**PASSAGE**:
'''
More information on the Board effectiveness review can be found on
page 64.
Time commitment
In order to effectively discharge our responsibilities, non-executive
Directors must commit sufficient time to their role. Set out below is the
average time commitment for each non-executive position on the Board.
In practice, however, time commitment is agreed on an individual basis
and for certain Board positions additional time commitment will often be
required in order to fulfil extra responsibilities, such as those of the
Deputy Chairman, Senior Independent Director and Committee
Chairmen. In addition, in exceptional circumstances, we are expected to
commit significantly more time than disclosed below.
Role Expected time commitment
Chairman 80% of a full-time position
Deputy Chairman 0.5 days a week
Senior Independent Director As required to fulfil the role
Non-executive Director 30-36 days a year (membership of one Board
Committee included, increasing to 40-50 days a
year if a member of two Board Committees)
Committee Chairmen 50-60 days (inclusive of non-executive Director
time commitment)
'''
**RECORD EXCERPTS**:
'''
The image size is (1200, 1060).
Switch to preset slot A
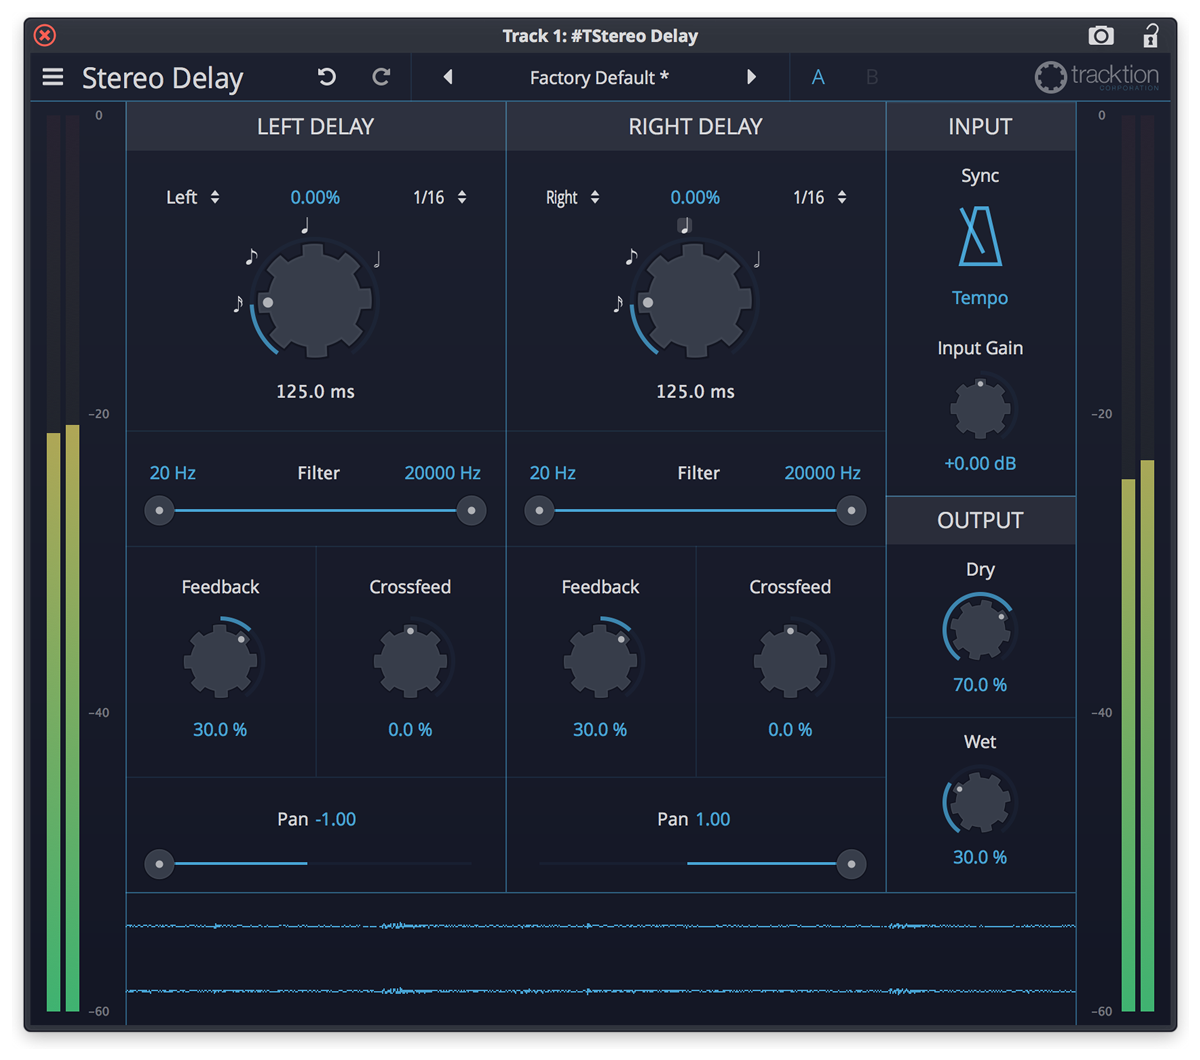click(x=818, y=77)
'''
'''
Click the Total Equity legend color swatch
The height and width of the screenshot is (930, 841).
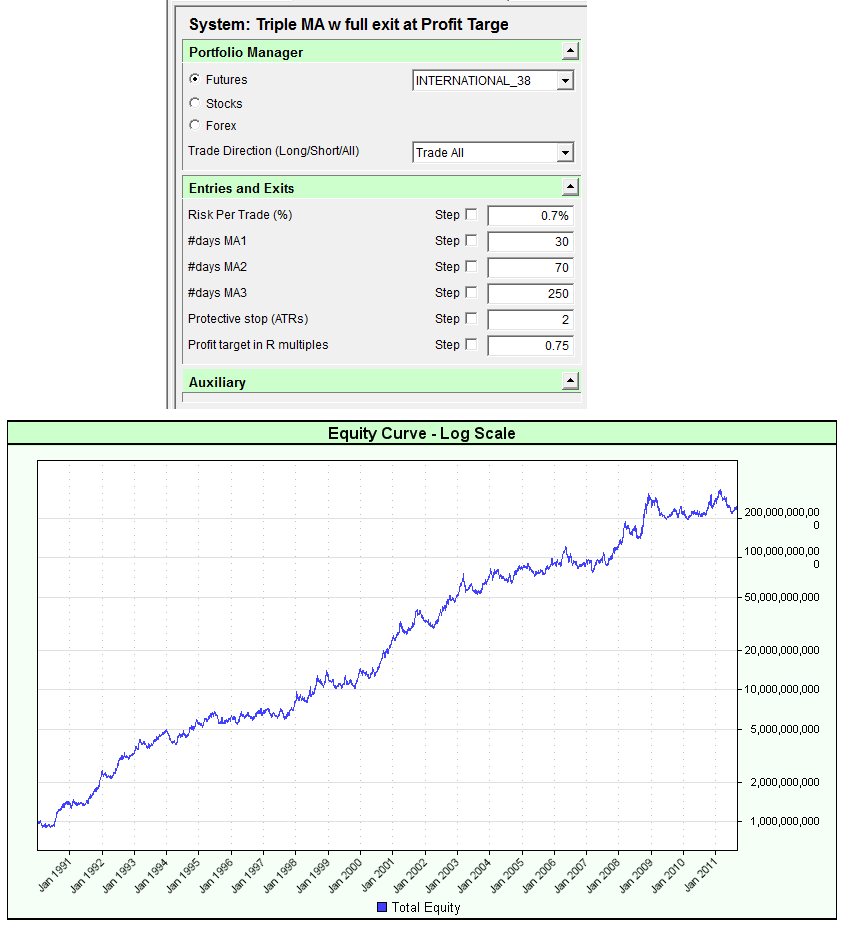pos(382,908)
'''
**SET EXERCISE**: Copy out the board time commitment passage starting with "In practice, however, time" and going on through "than disclosed below.", swapping "exceptional circumstances" for "unusual circumstances".

**SOLUTION**:
In practice, however, time commitment is agreed on an individual basis
and for certain Board positions additional time commitment will often be
required in order to fulfil extra responsibilities, such as those of the
Deputy Chairman, Senior Independent Director and Committee
Chairmen. In addition, in unusual circumstances, we are expected to
commit significantly more time than disclosed below.